К сожалению, мои сослуживцы по батальону повторили в этих тяжёлых боях судьбу своих предшественников — морских пехотинцев-тихоокеанцев: много раз поротно и побатальонно пытались атаковать оборону противника, но всякий раз вынуждены были под шквальным огнём врага откатываться назад. Наши атаки захлёбывались от хорошо укрепившегося на позициях и пристрелявшего каждый квадратный метр разделявшего нас пространства противника. Ещё тогда мне, обычному рядовому-красноармейцу, было понятно, что такие вот наши атаки противника в лоб — малым числом и без хорошей огневой поддержки артиллерии и миномётов — бессмысленны. Но воинскому начальству было виднее, ему было не до сантиментов о добре и зле.
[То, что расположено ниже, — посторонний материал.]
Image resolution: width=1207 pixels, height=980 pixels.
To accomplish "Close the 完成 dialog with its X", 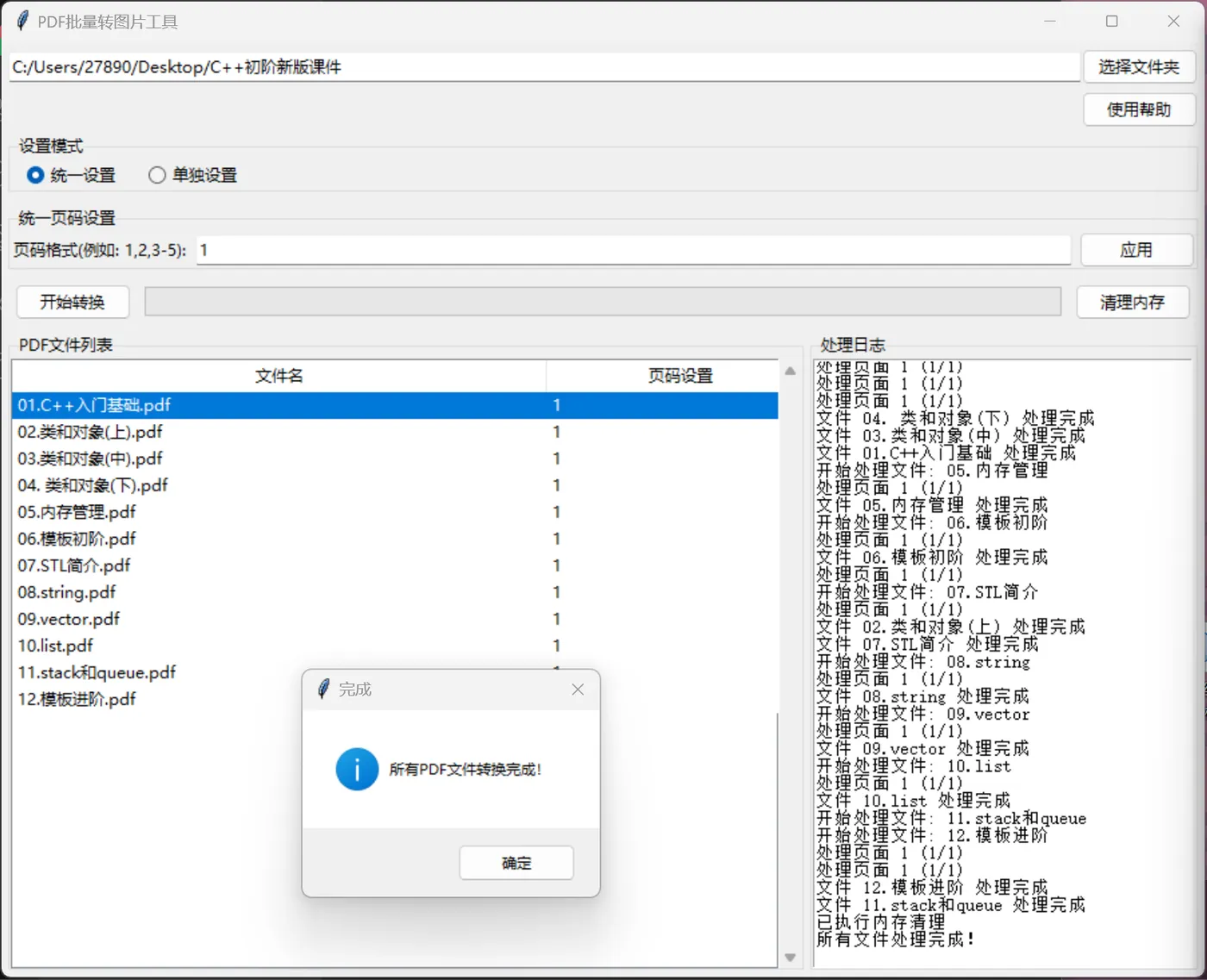I will tap(578, 689).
Ныне, когда я прочёл немало литературы о войне, в том числе воспоминания известных советских военачальников о боях под Старой Руссой, доподлинно узнал и о наших больших потерях на этом участке советско-германского фронта. Отмечу, что этот период был одним из самых тяжёлых в моей фронтовой жизни. Батальон наш в этих боях оказался сильно потрёпан. В моём взводе выбыло около 20 человек, в том числе 15 бойцов — убитыми. Я потерял в этих боях одного из самых близких фронтовых друзей — Володю Барышникова.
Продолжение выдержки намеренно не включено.